In this liberating education students follow major concentrations, which have primary responsibility for developing the ideas and methodologies to communicate within a disciplinary community. Major departments also serve the general aims of liberal education.
Alongside the major, the General Education Program provides a broader context for disciplinary specialization. General Education offers exposure to the ideas essential for students to understand how their work relates to the world and how they are part of a larger web of ideas, experiences and cultures. It focuses on students' needs for making a comprehensible, productive, and satisfying life as well as a career. The General Education curriculum is distinctive in these four ways:
1) It gives students the opportunity to be instructed by faculty outside their major.
2) It gives students the opportunity to interact intellectually with students outside their major.
3) General Education courses have no disciplinary prerequisites.
4) General Education courses are taken by all UNCA students.
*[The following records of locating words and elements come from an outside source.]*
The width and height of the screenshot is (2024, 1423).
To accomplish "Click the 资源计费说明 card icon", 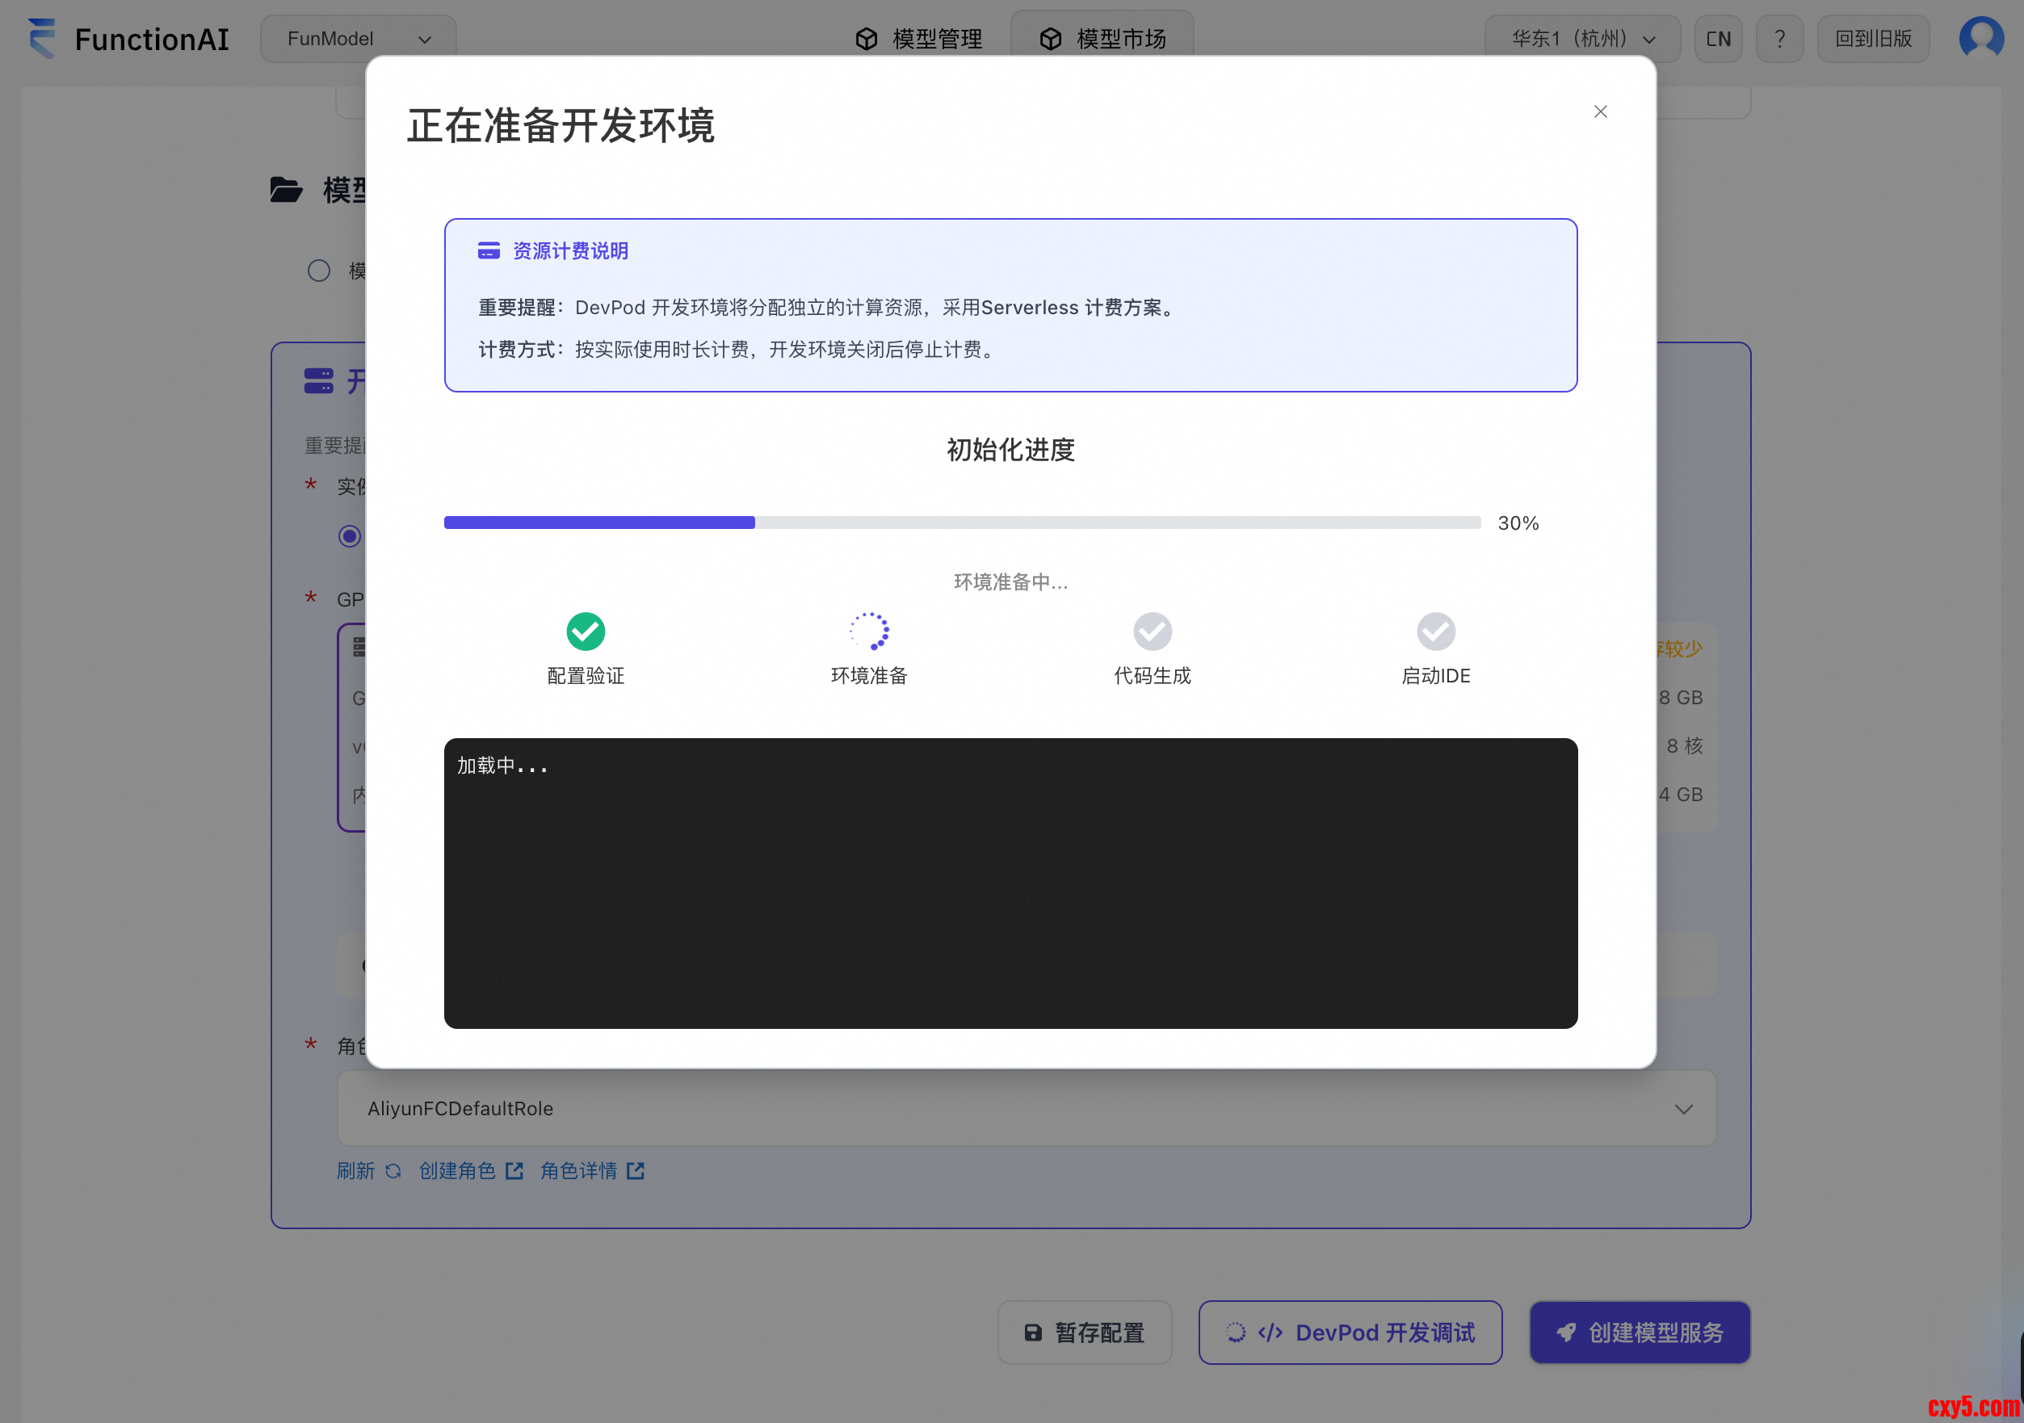I will (x=488, y=251).

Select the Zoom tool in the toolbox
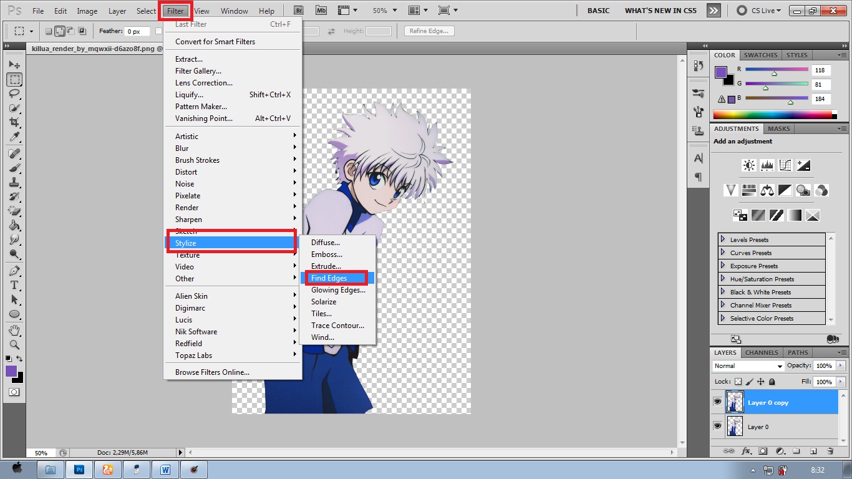coord(14,344)
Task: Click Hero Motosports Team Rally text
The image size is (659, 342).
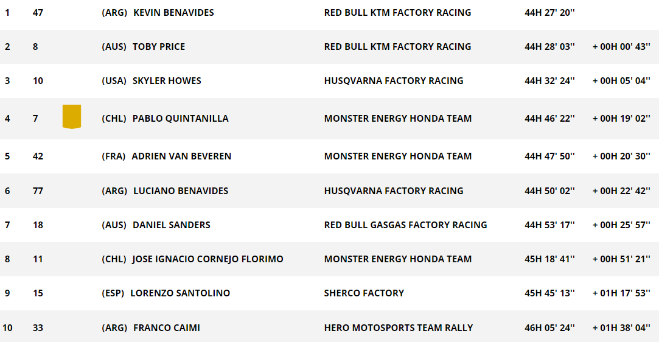Action: point(399,328)
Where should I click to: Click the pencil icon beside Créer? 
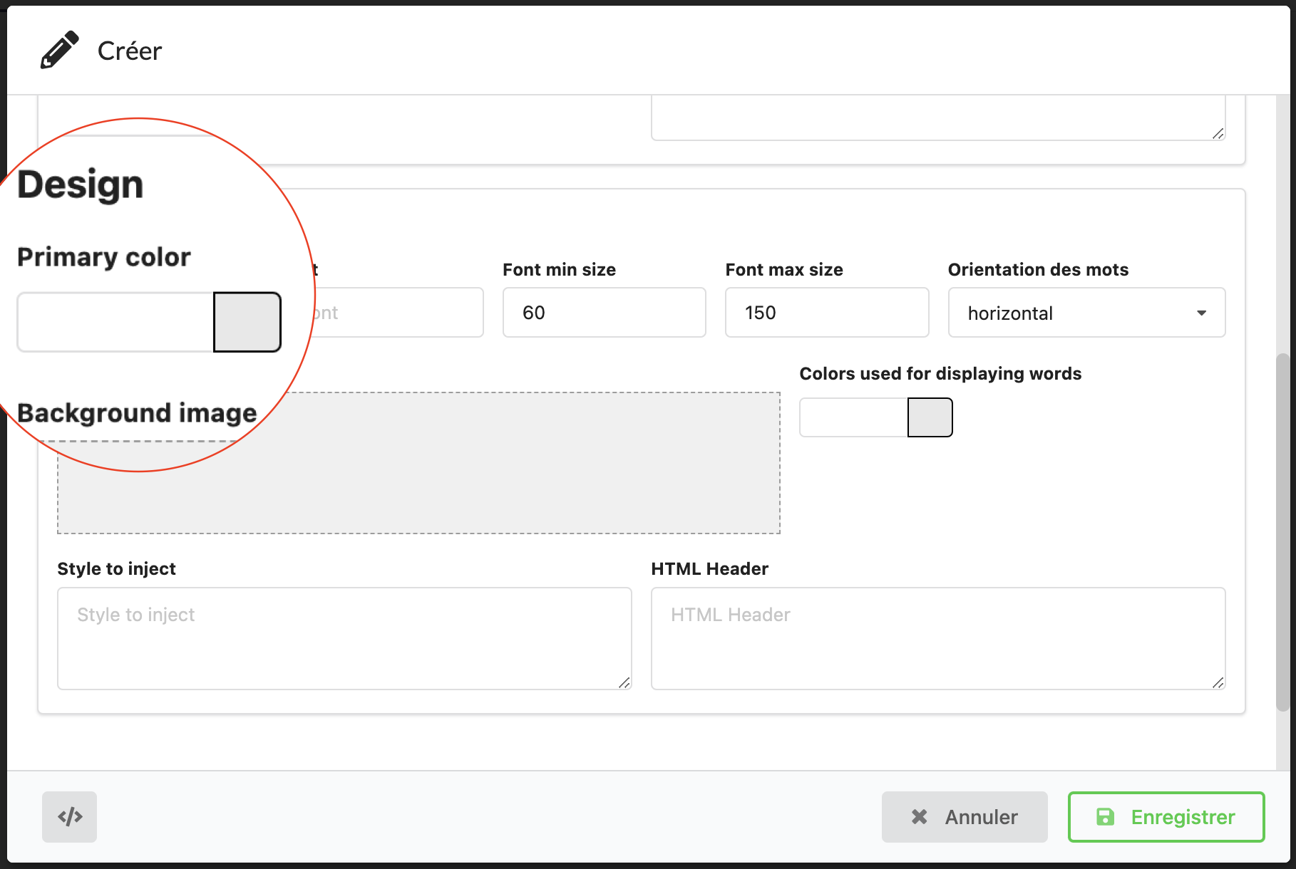pos(59,50)
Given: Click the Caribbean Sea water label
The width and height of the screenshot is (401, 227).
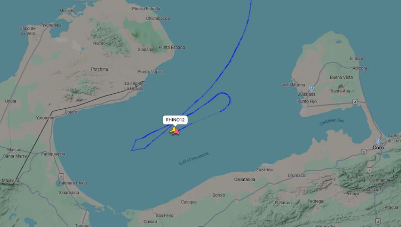Looking at the screenshot, I should coord(332,122).
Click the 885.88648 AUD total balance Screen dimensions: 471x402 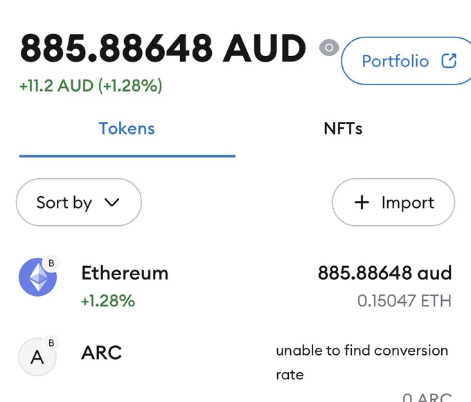pyautogui.click(x=163, y=48)
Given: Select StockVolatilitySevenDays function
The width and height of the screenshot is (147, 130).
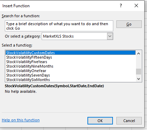Looking at the screenshot, I should coord(71,75).
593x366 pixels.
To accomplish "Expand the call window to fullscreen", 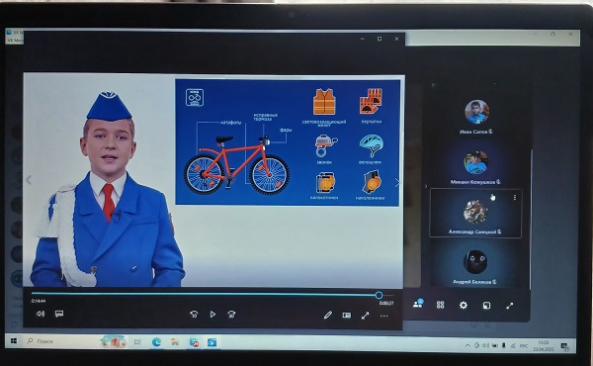I will coord(509,306).
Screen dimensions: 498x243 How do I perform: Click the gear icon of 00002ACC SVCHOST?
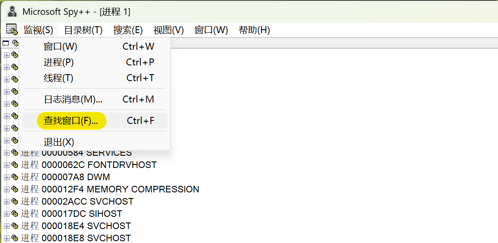pos(15,202)
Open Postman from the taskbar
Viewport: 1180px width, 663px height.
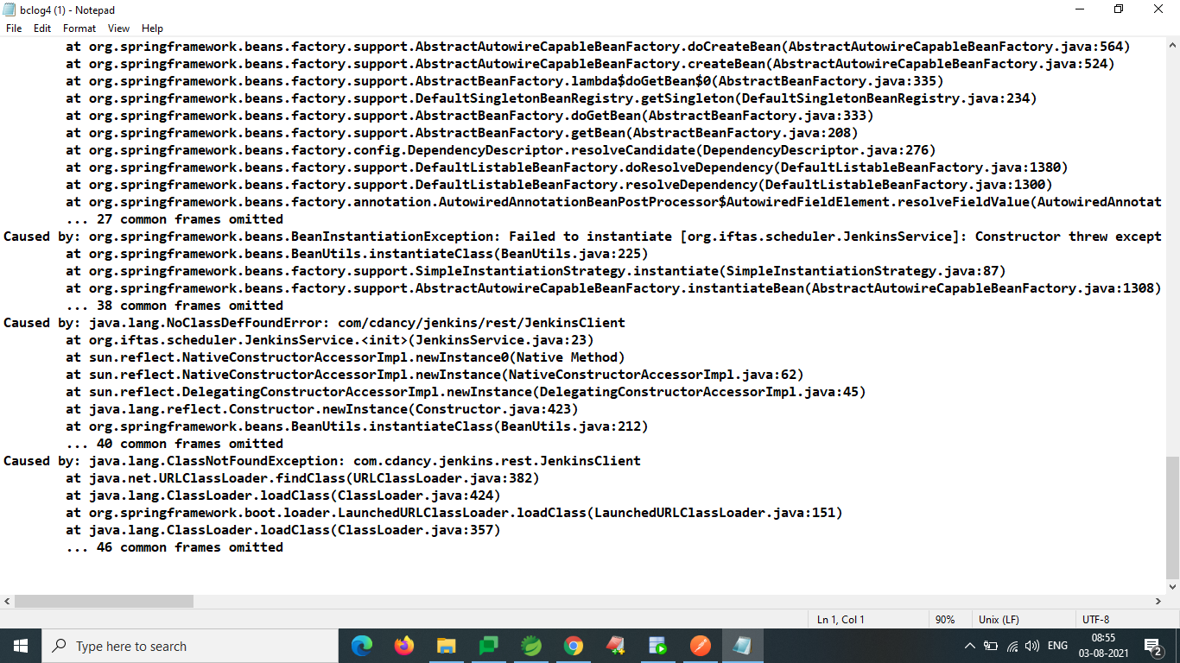pyautogui.click(x=700, y=645)
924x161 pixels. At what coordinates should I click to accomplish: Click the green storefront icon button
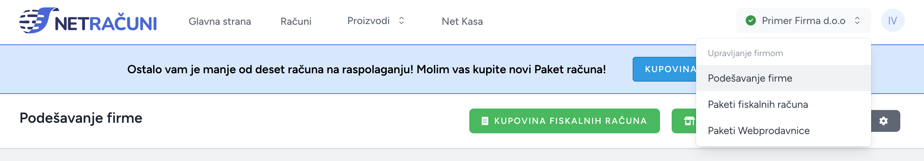coord(684,121)
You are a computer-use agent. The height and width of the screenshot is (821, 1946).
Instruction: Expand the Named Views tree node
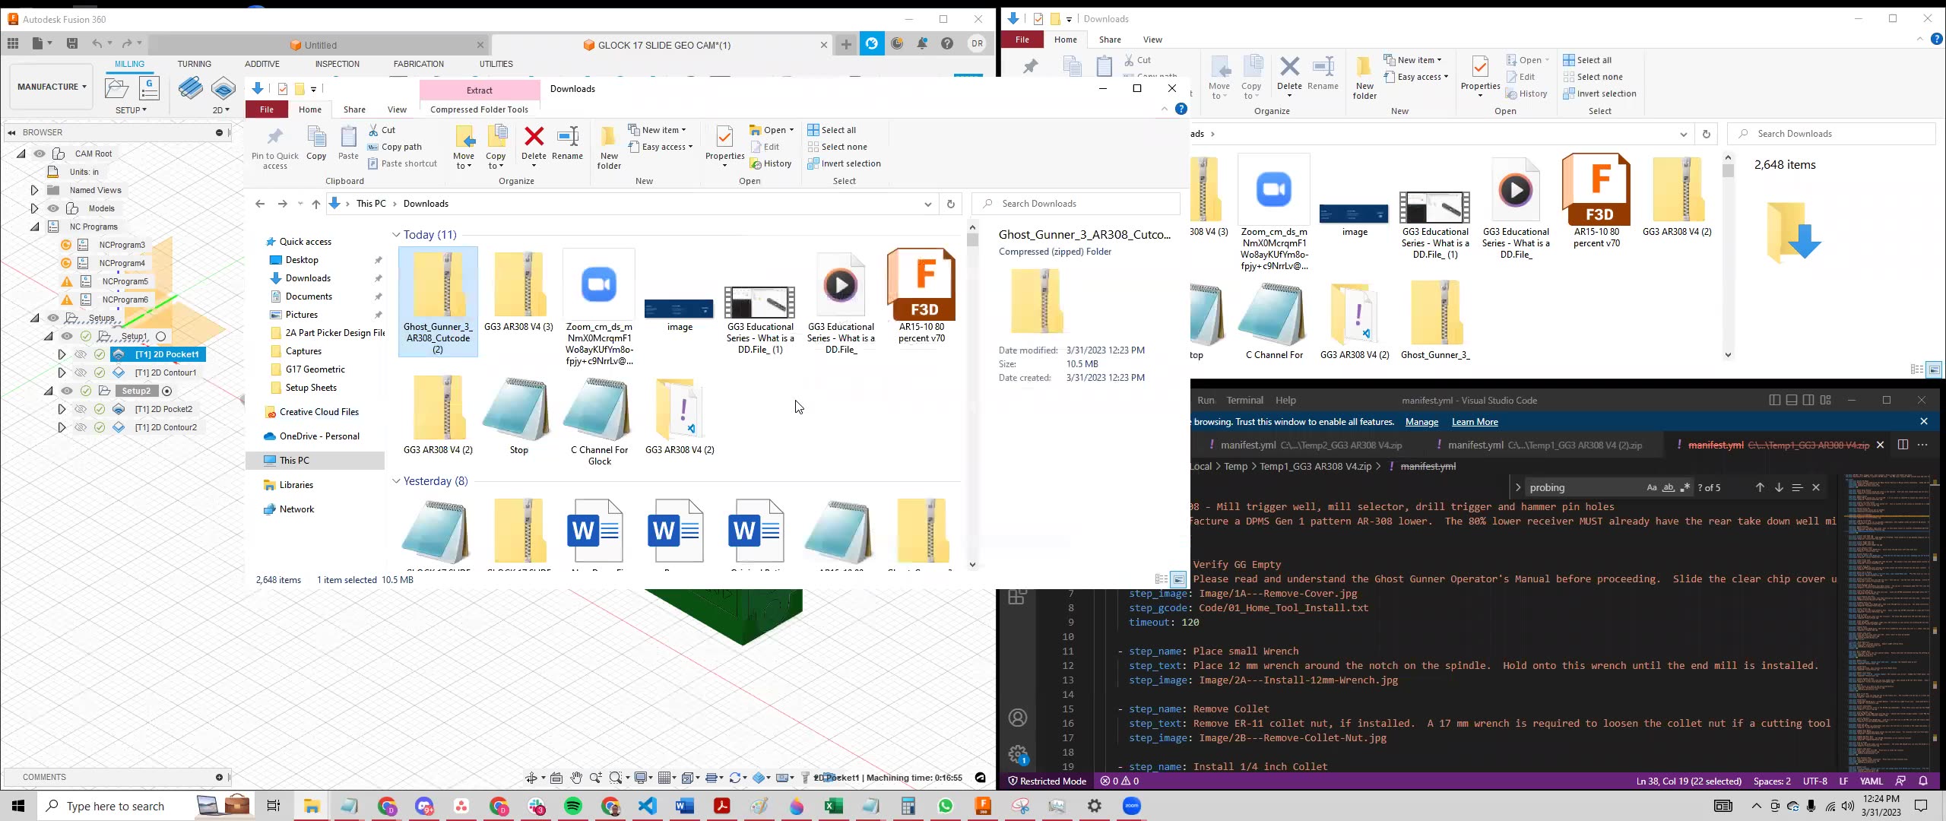(34, 190)
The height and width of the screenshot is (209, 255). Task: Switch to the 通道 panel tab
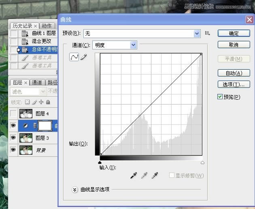pos(37,82)
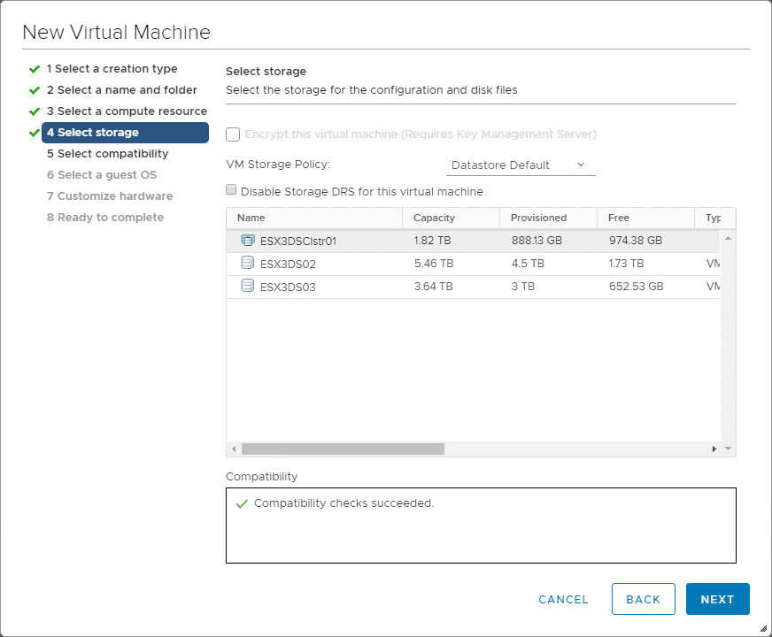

The aims of General Education are those which all students should attain, irrespective of major. The values of General Education are those which all graduates should share.
[Then list the goals.]
Following our discussion of the revision above, we decided that we would discuss the revision further at the next meeting.
7. APC Reports: a) The Status of General Education at UNCA: A Summary Report by APC (continued); b) APC Report on Foreign Languages (with the original Foreign Language report submitted to APC)—We finished discussing the Summary Report and moved on to discuss the APC Report on Foreign Languages. While APC found that the Foreign Language requirement met the rationale for the current curriculum, the rationale itself was unrealistic, in that it assumes that two courses "provide more than minimal communication skills." We discussed at length the Foreign Language Department’s proposed alternative, which is to base the Foreign Language requirement on competency rather than on credit hours alone. That is, students would be required to demonstrate competence through the 220-level and would receive credit only for 6 hours of Foreign Language. Dr. Pons said that this would create an incentive for students to take the placement exams more seriously and to try to place at a higher level; currently, she said, some students play the system by placing at a lower level, in the hope of boosting their GPAs or of taking an easier class. We discussed potential resource problems with this proposal and the issue of remediation, which the legislature opposes. Dr. Pons noted that in many ways the time is right for such an alternative: the Legislature is interested in institutions increasing the requirements in Foreign Languages and, by 2004, the UNC-system is requiring all entering students to have 2 years of instruction in a language. Dr. Pons said she was meeting this week with Dr. Betty Brown, a UNC-system Vice President who is chairing a committee on Foreign Language requirements in General Education; she will discuss the remediation issue with Dr. Brown and will also look at NCSU’s requirements, which seem similar to this proposed alternative. GERTF members were favorably disposed toward such ideas, but only if the remediation and resource concerns were resolved.
We will finish discussing the Foreign Language Report and begin looking at the Language 101 and 102 Report at our next meeting.
8. Our next meeting will be on Wednesday, 31 October, 4:30 pm, in the Red Oak Room.